Mark Carney is discovering that the Bank of England governor’s job comes with a lot more scrutiny than he is used to.
The head of Canada’s central bank found himself caught in a public debate about his compensation after his new employer revealed that he will be earning close to $1.4-million when he takes up the Bank of England post in July. That is more than double his current compensation at the Bank of Canada.
Bank of England officials had already announced that Mr. Carney would receive a salary of £480,000, or $770,000, far more than the current governor Sir Mervyn King, who earns £305,000, plus an additional £160,000, or $256,000, a year in lieu of pension contributions.

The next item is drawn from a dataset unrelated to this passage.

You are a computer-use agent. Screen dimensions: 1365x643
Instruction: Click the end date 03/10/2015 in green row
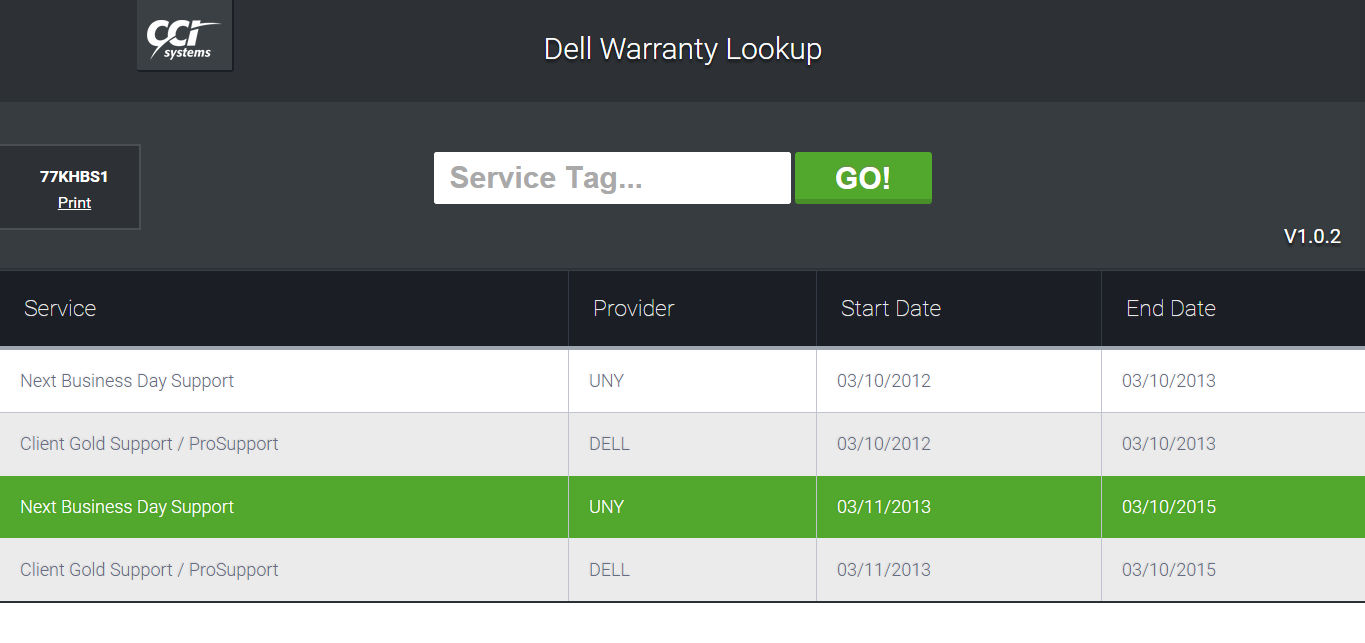(1168, 506)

But on Wednesday, the bank disclosed that Mr. Carney will also will receive £250,000, or $400,000, in an annual housing allowance. The extra amount brings his total compensation to £890,000, or around $1.4-million. The allowance “had been offered to him prior to his appointment,” the Bank said in a statement. “This will be subject to tax at 45 per cent and such social security contributions as the Bank may be required to deduct.”
But the amount struck some as excessive, especially as the British government cuts social housing benefits in the midst of an austerity drive.
"This huge remuneration package is one of the biggest in the public sector,” said Matthew Sinclair, chief executive of the TaxPayers’ Alliance. “Now that the full details of his pay and perks are out in the open, it is up to politicians to hold him to account and help taxpayers judge for themselves whether he is worth all this money.
“When the Government is rightly planning to cap [the] housing benefit, it will certainly stick in the throat of many that Mr. Carney is receiving more per year in housing allowance than the average price of a British home.”
The Guardian newspaper added: “The revelation that he will gain a further £250,000 to house his wife and four children is likely to shock MPs and low income campaign groups concerned at wage inflation for top executives when wage rises are limited to 1 per cent across the public sector.”
Mr. Carney is already facing questions over his decision to take the job for five years instead of seven as requested by the British government. Some Members of Parliament have questioned whether that is sufficient time to reorganize the Bank of England under its new mandate, which includes more responsibility for supervising British financial institutions. And he has raised eyebrows in Britain over a possible entry into politics in Canada. MPs will have a chance to grill Mr. Carney about all of these issues in February when he appears before a parliamentary committee that is reviewing his appointment.